Ogni giorno, all’aeroporto di Rinas (l’unico aeroporto presente sul territorio albanese) apparecchi di diverse compagnie fanno la spola più volte al giorno, da e per diverse città italiane: Milano, Lampedusa, Pantelleria, Reggio Calabria, Torino, Roma, Bergamo, Bologna, Verona, Linate, Rimini, Cuneo, Venezia, Brindisi, Treviso, Genova, Bari, Perugia, Firenze, Pisa, Pescara, Napoli, Ancona, Cagliari. Migliaia di persone continuano a viaggiare tra i due Paesi, tanto il virus qui in Albania non arriva. Il flusso si è spezzato (chissà perché) nella lontana Italia, noi (albanesi) siamo un popolo forte, siamo abituati ai virus, il Covid19 ha paura di venire qui da noi.

Una foto, scattata probabilmente durante la crisi del 1997, ritrare un gruppo di albanesi su una montagna che imbracciano dei fucili; basta aggiungerci la dicitura “vlonjatët duke pritur coronavirusin” (gli abitanti di Valona che aspettano il Coronavirus) e la foto diventa immediatamente virale, più forse come un rituale per esorcizzare la paura che quel flusso non si fosse davvero (chissà perché) interrotto in Italia.

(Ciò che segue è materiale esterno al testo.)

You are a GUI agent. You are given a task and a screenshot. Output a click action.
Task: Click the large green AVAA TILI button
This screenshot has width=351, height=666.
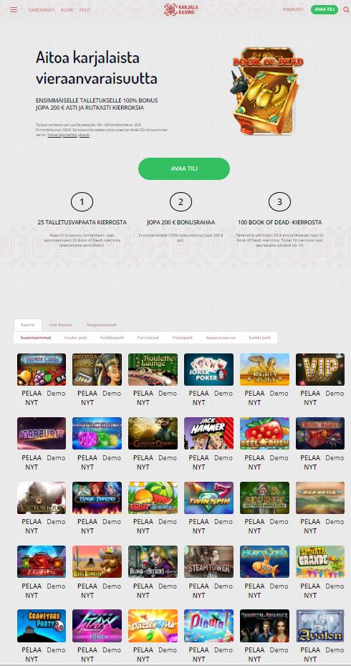click(184, 168)
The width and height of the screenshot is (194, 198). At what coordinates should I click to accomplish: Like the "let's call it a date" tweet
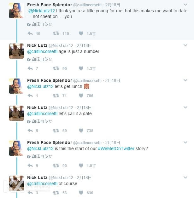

Il 9 marzo, nel primo pomeriggio, vengono ufficializzati i primi 2 casi di persone positive al Covid19 in Albania. Il flusso non si è interrotto e mentre l’Italia cerca faticosamente di fermarsi e il virus si apre al mondo intero, le ore del pomeriggio del 9 marzo 2020 qui scorrono frenetiche. Il ministero dell’Istruzione attraverso un Decreto chiude immediatamente tutte le istituzioni scolastiche di ogni ordine e grado. Studenti e professori lasciano l’Università nella quale insegno in una fuga quasi apocalittica verso casa. Il supermercato (italiano) sotto casa mia è preso d’assalto, tutto attorno a me si muove veloce, molto veloce, in un ritmo frenetico che per qualche motivo mi ricorda le festività natalizie. Ma adesso non ci sono luci, né canzoni gioiose, solo il terrore prodotto dalla certezza che il flusso non si è interrotto. Il virus è qui tra noi in Albania, evidentemente gli abitanti di Valona non sono riusciti a fermare il Covid19 con i loro fucili né la Raki è abbastanza forte per sconfiggerlo.

Il giorno dopo è il primo giorno ufficiale di quarantena, il governo Rama chiude tutto, ristoranti, bar, luoghi di ritrovo, uffici, negozi. Istituisce anche un coprifuoco, si esce al mattino dalle 6 alle 10 e il pomeriggio dalle 16 alle 18. Non basta, la gente continua a uscire di casa, cerca di mantenere le vecchie abitudini (vecchie, di quanto? di un giorno prima?). Scene già viste in Italia. Nei giorni successivi il governo istituisce un coprifuoco che si estende a tutto il fine settimana, iniziando alle 13 di sabato per terminare alle 5 di lunedì mattina. C’è il primo decesso, una signora di Durazzo che era tornata dall’Italia.

Non ci sono notizie frenetiche nelle televisioni, o nelle radio. I dati li comunica solo il governo e non vengono mai comunicati in maniera troppo veloce. Nei giorni successivi (ormai sono trascorse più di due settimane) i casi aumentano, il bollettino del 26 marzo 2020 recita: 174 contagiati e 6 morti. Circolano fotografie del primo ministro Rama che attraversa a piedi in lungo e in largo la capitale per controllare e rimproverare personalmente le persone in giro senza motivo. Lo stesso governo ha lanciato nei primi giorni della quarantena diverse iniziative, prese guardando all’Italia, ora di nuovo vicina.

Musica e applausi ai medici dai balconi. Qualcuno, nel nostro palazzo, ieri ha aperto le finestre facendoci ascoltare musica tradizionale del Nord Albania a tutto volume, accompagnandola col fischio tipico dei balli folcloristici albanesi. Non è durato molto, forse perché nessuno si è affacciato. Tutti guardano la televisione, tutti ascoltano l’aggiornamento dei dati.

In questo momento il virus, ora pandemia, appartiene a tutti noi, chiusi nei nostri confini e nelle nostre case. Siamo tutti fermi, il mondo si è fermato, non nella rotazione attorno al suo asse e nella sua orbita attorno al Sole, ovviamente: il mondo si è fermato dentro. Nell’attesa che qualcuno, fregandosene dei confini, arrivi di corsa e nel silenzio di una piazza deserta urli con tutta la voce che ha in corpo “tana libera tutti!”.